State Panel Changes Its Mind on District Lines, Once More
The New York State Independent Redistricting Commission (IRC) has issued yet another version of proposed boundaries for the New York State Assembly, which keeps the lines for Lower Manhattan where they were for the 2022 elections, and thus largely preserves a plan that State courts ruled invalid on constitutional grounds last year. This move is a reversal of borders proposed in the IRC’s December draft, which sought to restore the lines of the districts representing Lower Manhattan to almost exactly where they were before the process began, last year. That December draft, in turn, attempted to override the lines used in the 2022 elections, which were set by the State legislature, after the IRC deadlocked in February 2022.
For more than a decade, Lower Manhattan straddled two Assembly districts. Southern Battery Park City, the Financial District, the South Street Seaport, and much of the Lower East Side fell within the 65th District. Northern Battery Park City, Tribeca, Soho, and part of the West Village comprised the 66th District.
This began to change as the results of the 2020 Census (which triggered a legally required redistricting process) started to trickle in. Early tabulations showed that for all of Manhattan, population growth had been sufficient to warrant greater representation in the Assembly, but not enough to justify one whole new seat. (Assembly districts in New York State have an average population of around 130,000 seats, and Manhattan’s population swelled by slightly less than 110,000 during the decade preceding 2020.) This fraction-of-a-seat gain meant that some community in Manhattan would need to reach across water and share an Assembly representative with neighborhoods in another borough.
But the IRC deadlocked last February on how to redraw lines for all three sets of districts it was supposed to oversee: the State Assembly, the State Senate, and the U.S. Congress. This led to leaders of the Assembly and Senate to take matters into their own hands and draw the new district lines themselves. Among the results State legislators settled on was that part of Lower Manhattan (essentially Battery Park City and the western half of the Financial District) would be grafted onto the north shore of Staten Island, as part of a newly expanded 61st Assembly District.
In a result that surprised almost nobody, the new boundaries formulated by the leaders of the State Senate and Assembly were widely perceived to favor Democrats. (Both houses of the State legislature are controlled by Democrats.) This led Republican activists to file suit, alleging that the new maps violated a State constitutional ban on partisan redistricting. A succession of courts found in favor of the Republican plaintiffs, which led to the maps devised by the legislature being thrown out and (in the case of the Senate and Congressional districts) being drawn yet again by a court-appointed “Special Master.” This resulted in Senate and Congressional primary elections (originally scheduled for June) being pushed back until late August.
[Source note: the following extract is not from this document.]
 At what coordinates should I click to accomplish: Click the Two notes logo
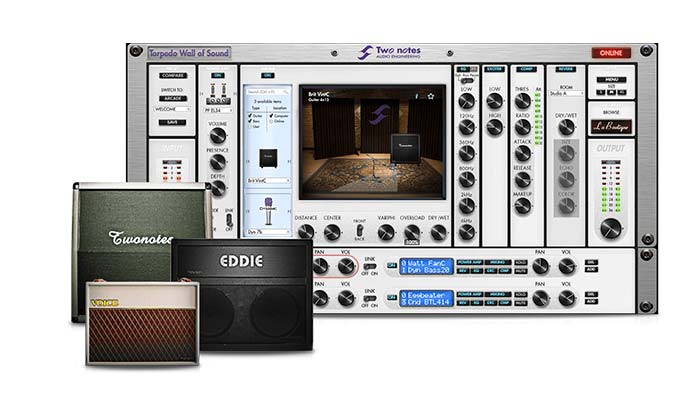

But the court’s final ruling that the State Assembly districts were similarly invalid came only days before the June primary, which left no time to do anything but proceed with the election for members of the lower house of the State legislature.
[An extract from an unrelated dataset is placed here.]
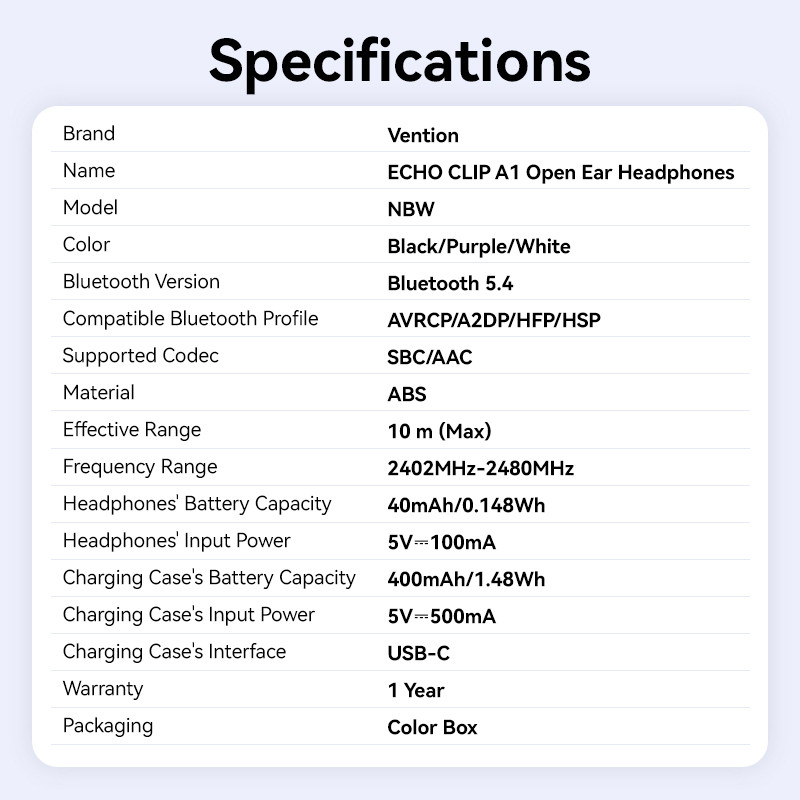This screenshot has height=800, width=800.
Task: Click the Color Box packaging value
Action: click(x=432, y=727)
After the primary, the previously deadlocked IRC resumed working on district maps for the Assembly, rather than handing this task to the judicially appointed “Special Master” who had redrawn lines for Congress and the State Senate. In December, the IRC released preliminary results from this effort. For Downtown residents, the upshot would have been a radical change from June, but almost no change from the prior ten years. Battery Park City and the western Financial District were to be once again severed from Staten Island, and instead reconnected to Lower Manhattan. Battery Park City was once more to be cleaved into northern and southern sections—with the former subsumed into Tribeca and SoHo, while the latter was joined to the Financial District, the South Street Seaport, and the Lower East Side.
Community Board 1 endorsed that plan, in a resolution enacted at its February 28 meeting, which noted that, “Lower Manhattan does not have symmetry with Staten Island in terms of housing density or typology or socio-economic interests,” and that, “Battery Park City is closely aligned with the surrounding neighborhoods of Tribeca and the Financial District both geographically and socio-economically [but] not with Staten Island.”
The same measure argued that, “resiliency plans for Battery Park City, the Battery, and Tribeca [are] being planned and implemented by Battery Park City… in conjunction with the Mayor’s Office of Climate and Environmental Justice for the FDi Seaport Master plan,” adding that, “the societal concerns are linked together and fit with the new maps for one holistic approach.”
On Thursday, April 23, however, the IRC issued an updated “final” draft, which it sent to the State legislature for review. This version eliminated the district line changes incorporated into the December draft, and restored the boundaries originally created by the State legislature last year.
This raises the question of whether the courts that threw out essentially the same district lines when they were drawn by the State legislature will view the plan any less skeptically now that it has been endorsed by the IRC. At least one member of the IRC, Ross Brady, expressed concerns that the new draft hews too closely to the version created by the legislature. A spokesman for the Republic plaintiffs who originally succeeded in having that plan tossed out under judicial review was unavailable for comment.